Under swaying pine boughs and misty stars, I came out as bisexual to my husband in a hot tub at thirty-four years old.
It was early 2021, about a year into the pandemic. I chose the moment for its privacy, knowing I wouldn’t have to see his face in the dark, fearing my words might form a hairline crack in the sturdy foundation of our marriage.
My delivery lacked eloquence but delivered these main points: I love you, what I’m about to say doesn’t change how I feel about you, and I’ve always been attracted to women as well as men.
I knew I was queer as long as I can remember. Jasmine was just as cute as Aladdin, my buxom art teacher allured as infuriatingly as the bearded substitute. I lusted after both softball and baseball captains. But coming of age within a religious family and uptight New England community, I learned quickly to conceal this side of myself.
My parents weren’t overt in their homophobia, but it was subtly implied in how they discussed their rare LGBTQ+ encounters: “The lesbian neighbors have company again,” or “Can you believe so-and-so is gay? Not that I have a problem with that…”
After a confidential and troubled queer relationship in college, I joyfully married a man and assumed the woman-loving part of my life was over.
For a long time, it was. My husband and I had a baby, bought a house, and settled down. When Covid shut down the world, like everyone else, I had a lot of self-reflection time. I started to realize the part of myself I’d buried was still in there, shuffling about in neglect, and that by hiding it from my daughter in particular, I was being inauthentic.
How could I expect her to embrace her true self if I wasn’t doing the same?
When I came out to my husband, hiding in the hot tub, he was tender, supportive, and unsurprised. He said he loved all of me, and that I should let others do the same.
After this heartfelt conversation, I timidly chose the path of least resistance and declared myself bisexual in one fell swoop via an Instagram post. My friends were exuberantly approving, my religious family’s reactions were predictably mixed, but after a week, the hoopla settled. I wondered what I’d been so worried about; it was over.
The other day, I received a text from a good friend: “Wait you’re bi?

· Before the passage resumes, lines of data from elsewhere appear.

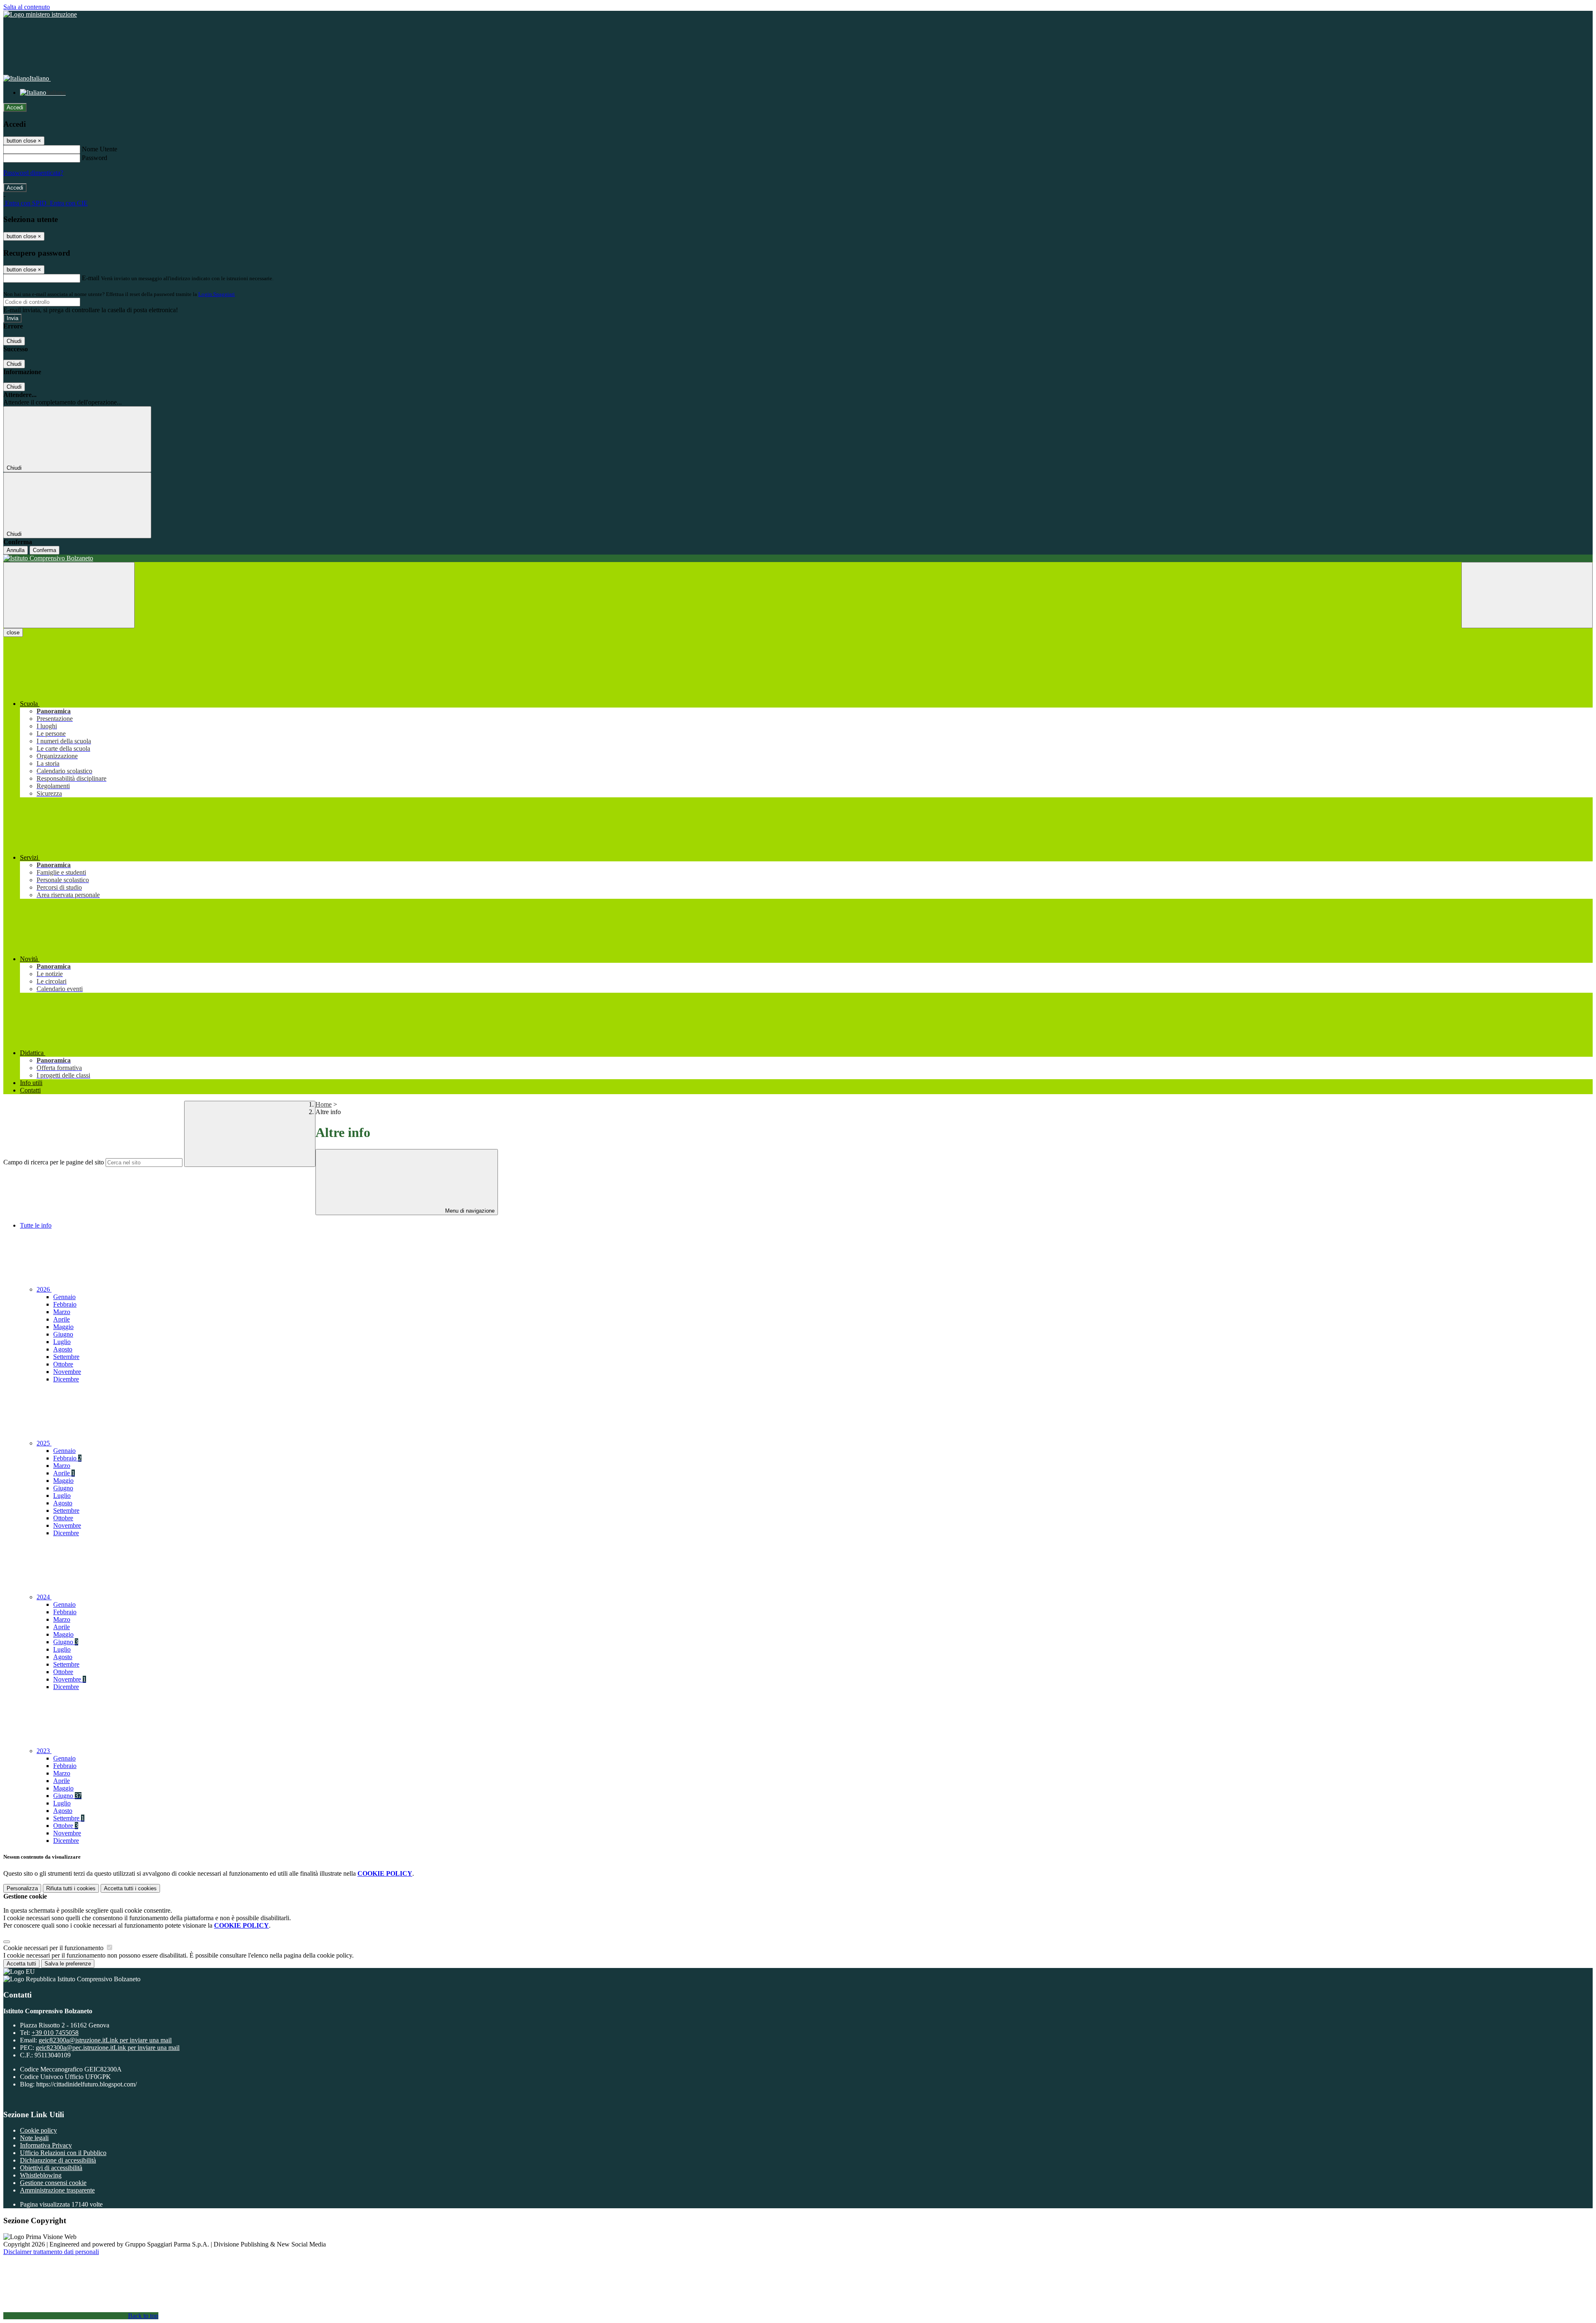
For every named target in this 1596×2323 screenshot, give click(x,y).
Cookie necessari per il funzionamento (54, 1947)
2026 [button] (44, 1289)
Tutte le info (36, 1225)
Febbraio (64, 1304)
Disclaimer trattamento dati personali (51, 2251)
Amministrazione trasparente (57, 2190)
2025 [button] (44, 1443)
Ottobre (63, 1364)
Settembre (66, 1356)
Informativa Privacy (46, 2145)
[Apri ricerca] (1527, 595)
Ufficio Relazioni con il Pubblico (63, 2152)
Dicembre (66, 1379)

When did that happen?” Now that we’re on the “other side” of the pandemic, I’ve had to come out repeatedly. In queer spaces, I’m assumed straight because I’m partnered with a man. On the playground while picking up my daughter, most parents I meet revert to ‘husband’ without inquiring, even after I use the neutral term ‘partner.’
These instances make me feel small and silly, like my sexuality is a trivial preference akin to sports fandom, like I’m an annoyance every time I make a correction. Monosexism exists in both straight and queer spaces, assuming singularity in sexual preference without leaving room for those whose preferences are expansive.
I’ve learned that as a bisexual person in a straight-presenting relationship, coming out isn’t a one-time deal. I have to proclaim my identity again and again. In fact, I expect I’ll have to do it forever.
There’s privilege that comes with being able to hide my queerness, in my ability to tuck it up neatly as I stand next to my husband, but there’s a cost in having to assert myself over and over, too.
Being closeted for over thirty years is sad, desolate, yet deceptively normal until you catch a glimpse of someone else standing in a shaft of light while you cower in the shadows.
What happens when you stay in the darkness that long is an unfulfilled sense of self and a cavernous pit of loneliness. I won’t go back.
This is why I choose to assert myself, over and over.
This is why I’ll keep coming out forever.